Linklaters has missed out on thousands of pounds worth of fees after Goldman Sachs ordered that Allen & Overy (A&O) was instructed on an upcoming leveraged buyout (LBO).

It is understood that Linklaters' banking department was initially instructed on the LBO by UBS Warburg through the firm's strong links with the investment bank's European M&A division. The LBO is due to become public in the next few weeks. However, Goldmans subsequently became involved in a bid to act as lead arranger on the senior debt element of the deal and insisted that A&O, one of its preferred law firms, be retained as counsel.

Barclays is also believed to be bidding to become lead arranger on the LBO, which is being headed by a leading private equity house that cannot be named for reasons of confidentiality.

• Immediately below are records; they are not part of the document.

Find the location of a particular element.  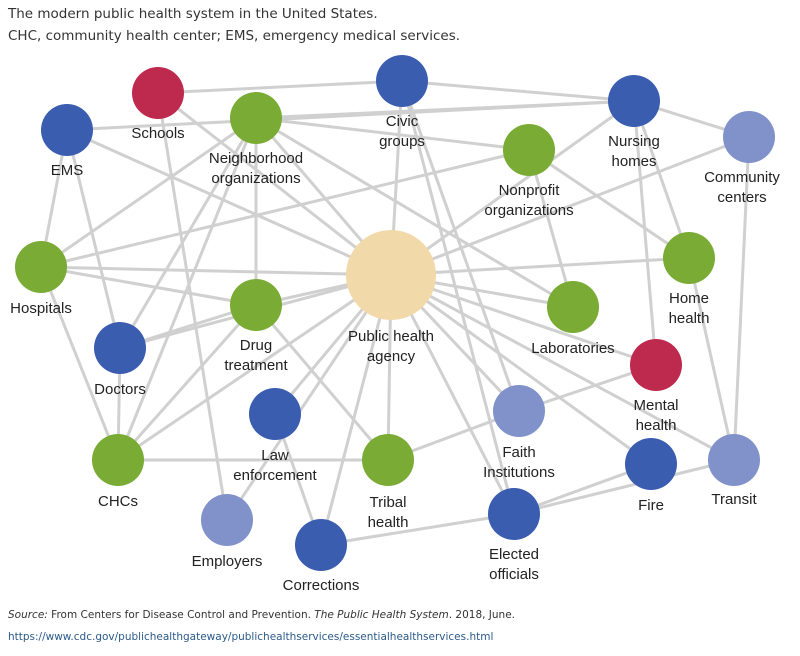

source-title: The Public Health System is located at coordinates (382, 615).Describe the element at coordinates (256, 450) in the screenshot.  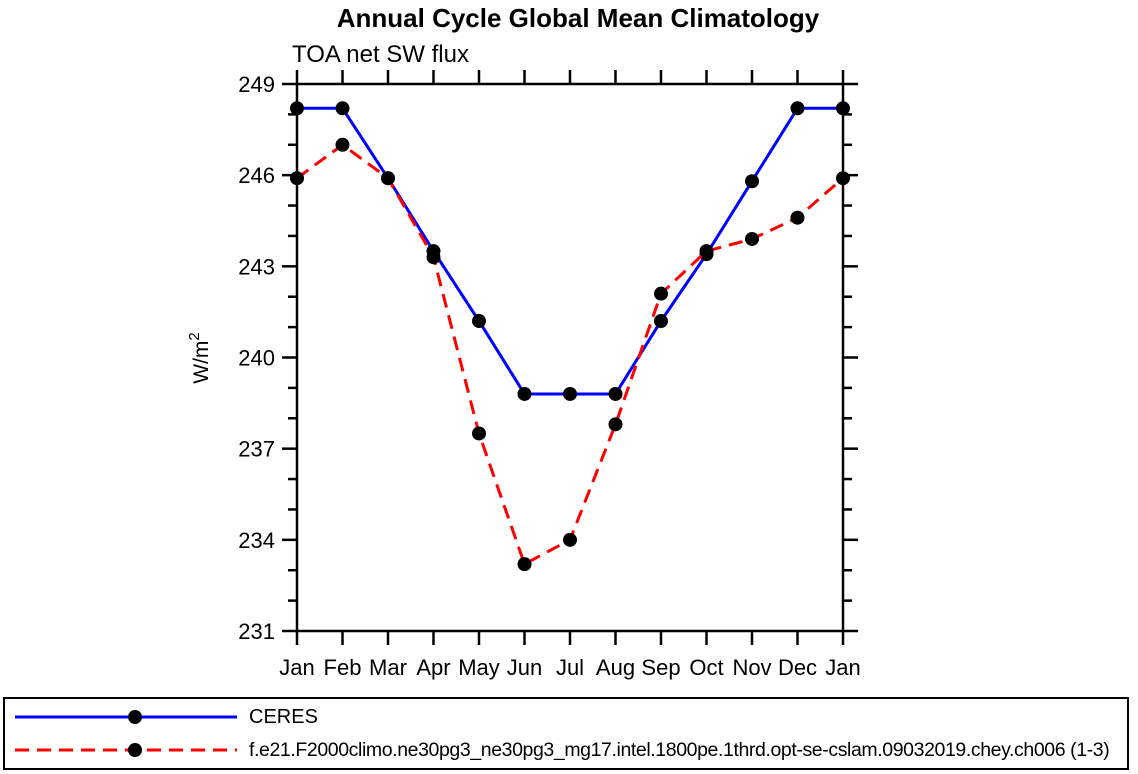
I see `y-tick-label: 237` at that location.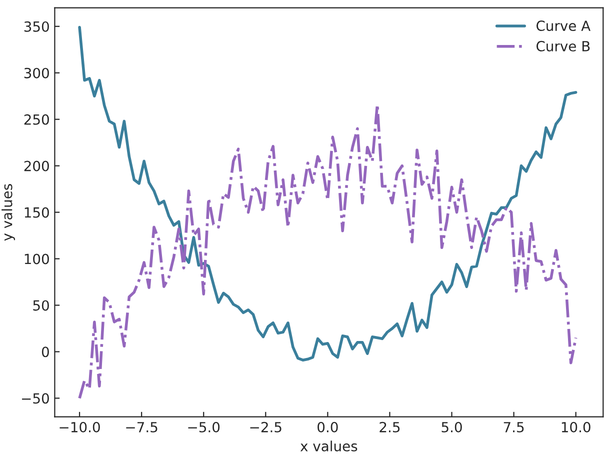  I want to click on x-tick-label: 10.0, so click(576, 427).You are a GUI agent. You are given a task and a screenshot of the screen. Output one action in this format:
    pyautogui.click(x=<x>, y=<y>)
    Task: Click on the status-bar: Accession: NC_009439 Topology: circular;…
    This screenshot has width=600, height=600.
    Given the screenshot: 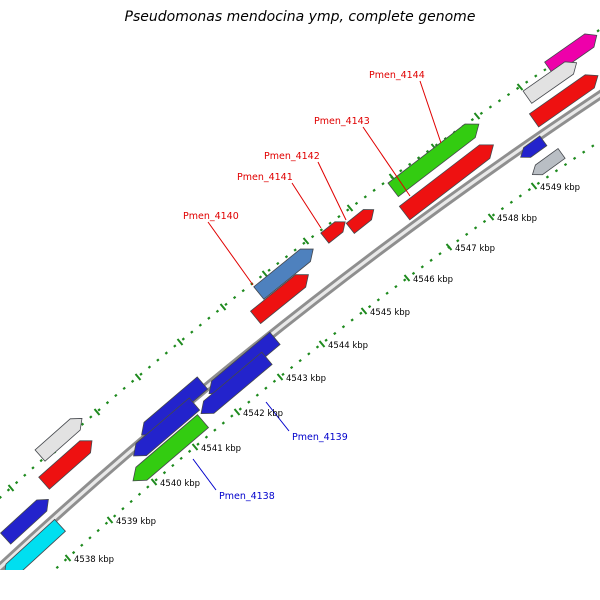 What is the action you would take?
    pyautogui.click(x=300, y=585)
    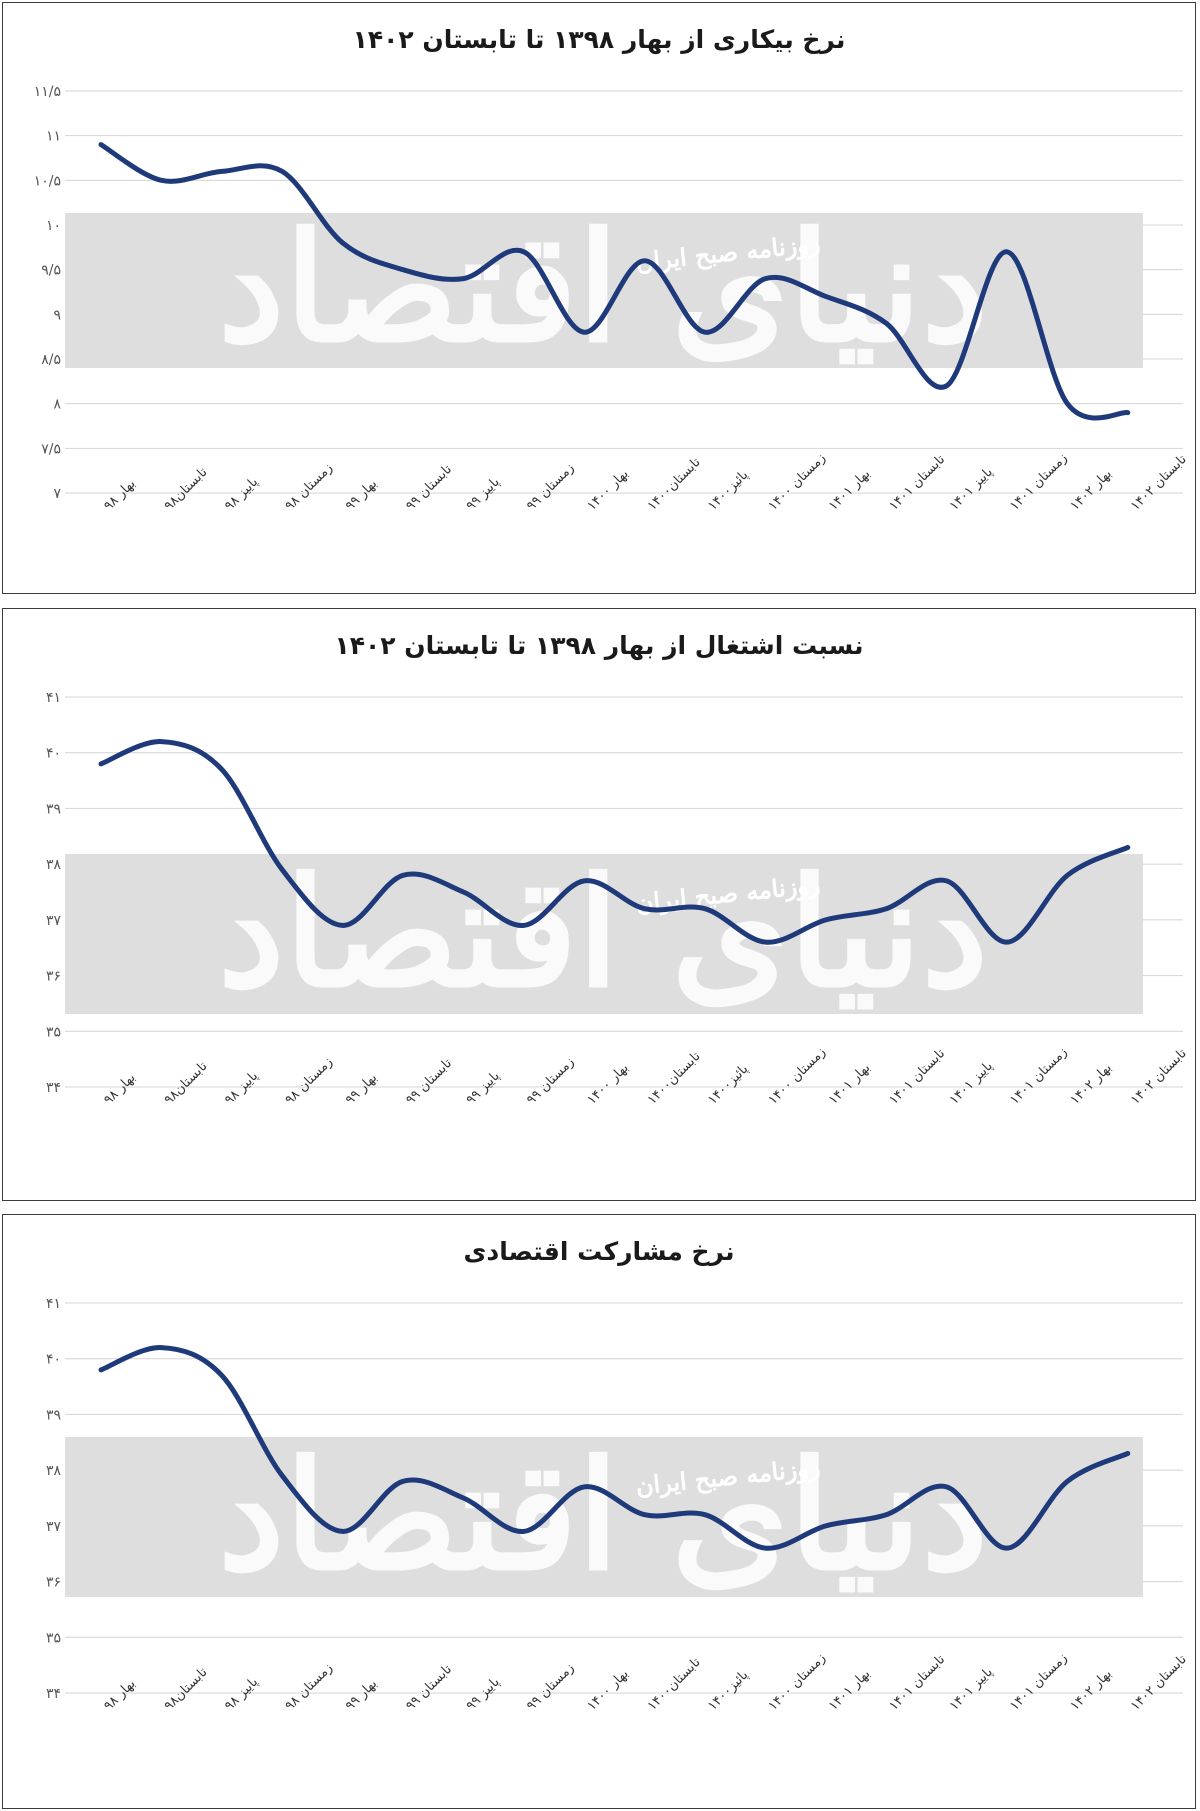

According to a source, it is common for a number of competing banks to opt for one law firm on a deal where the debt is likely to be syndicated. This is because each of the banks will have some involvement in providing debt.The lead bank will be liable to gain a greater percentage of the fees and therefore be in a position to dictate the remuneration that the other banks will receive once the funding reaches the sub-underwriting phase.

According to one source, law firms are initially retained on a no-win no-fee basis, but the banks consolidate their choice if other competitors become involved.

It is believed that the deal could have been worth around £500,000 to Linklaters. However, A&O will now gain the lion's share of the fees.

Linklaters and A&O were unavailable for comment.